If it is only a few times a year, why not just rent a car? Seems like an
obvious solution. If it was once a month then I could see the hesitation but
once every 3 or 4 months that you need a rental shouldn't be a big deal.

------
fragmede
> I have plenty of money

If that's as true as you claim, why wait for the 'cheap' Tesla Bluestar? Jump
in with both feet and get a Model S!

On a more practical note; if you're worried about compatibility, it's Tesla,
the brand that's inventing the field entirely - at worst there will be
adapters to allow backwards compatibility, but more likely the current plug is
relatively future proof.

If it's the battery-swap tech; that works on _current_ Model S's, so that
should be no concern either.

My current car is gasoline powered but I do believe it's the last gasoline car
I'll own. Only time can tell.

------
Dnguyen
Do you embrace new technology or wait for it to get better before you jump in?
The answer to this is the same as your car buying question.

------
wikwocket
Buy a 1-2 year old car in excellent condition, keep it for a few years, then
sell it for almost as much as much as you paid, and get another.
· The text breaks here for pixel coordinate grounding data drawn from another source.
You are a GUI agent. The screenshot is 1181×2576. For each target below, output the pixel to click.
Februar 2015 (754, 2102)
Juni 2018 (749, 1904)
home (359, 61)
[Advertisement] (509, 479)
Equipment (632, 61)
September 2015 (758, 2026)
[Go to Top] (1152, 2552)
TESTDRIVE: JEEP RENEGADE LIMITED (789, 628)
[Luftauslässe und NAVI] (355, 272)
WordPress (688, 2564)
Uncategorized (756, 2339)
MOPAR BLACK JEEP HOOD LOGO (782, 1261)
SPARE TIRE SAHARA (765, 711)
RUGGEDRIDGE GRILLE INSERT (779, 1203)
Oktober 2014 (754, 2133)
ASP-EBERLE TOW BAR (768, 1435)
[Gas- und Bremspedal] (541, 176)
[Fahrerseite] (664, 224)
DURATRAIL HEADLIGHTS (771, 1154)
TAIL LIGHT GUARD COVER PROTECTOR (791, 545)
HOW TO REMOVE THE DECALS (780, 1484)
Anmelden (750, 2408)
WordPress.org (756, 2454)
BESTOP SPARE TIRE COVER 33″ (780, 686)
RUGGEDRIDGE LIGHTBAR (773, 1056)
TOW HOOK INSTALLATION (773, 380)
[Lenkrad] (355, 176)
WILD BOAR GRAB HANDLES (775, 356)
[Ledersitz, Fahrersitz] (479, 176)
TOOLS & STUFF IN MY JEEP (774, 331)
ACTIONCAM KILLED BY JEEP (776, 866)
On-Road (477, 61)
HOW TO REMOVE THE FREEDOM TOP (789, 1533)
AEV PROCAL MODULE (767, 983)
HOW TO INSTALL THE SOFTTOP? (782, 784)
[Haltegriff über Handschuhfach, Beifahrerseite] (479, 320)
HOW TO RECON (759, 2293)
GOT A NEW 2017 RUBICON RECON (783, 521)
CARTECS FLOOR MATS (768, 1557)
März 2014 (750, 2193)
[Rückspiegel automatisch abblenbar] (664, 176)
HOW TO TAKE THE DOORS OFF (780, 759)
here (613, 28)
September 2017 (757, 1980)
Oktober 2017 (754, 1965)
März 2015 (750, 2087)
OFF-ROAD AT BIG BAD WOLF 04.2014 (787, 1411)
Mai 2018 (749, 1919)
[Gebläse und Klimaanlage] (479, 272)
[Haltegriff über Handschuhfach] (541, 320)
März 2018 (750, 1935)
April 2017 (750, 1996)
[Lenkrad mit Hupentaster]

No upcoming
development is going to change the automotive industry such that a used car in
good condition will not be worth something.

Pro tip: this is good advice for buying any type of car at any time.

------
notahacker
A brand new car is going to depreciate rapidly in value and start to
accumulate wear and tear whether Tesla disrupts the market or not.

------
joeyblake
I definitely feel like the next 5 years are going to drastically change in the
tesla direction.

Which is why i'm waiting.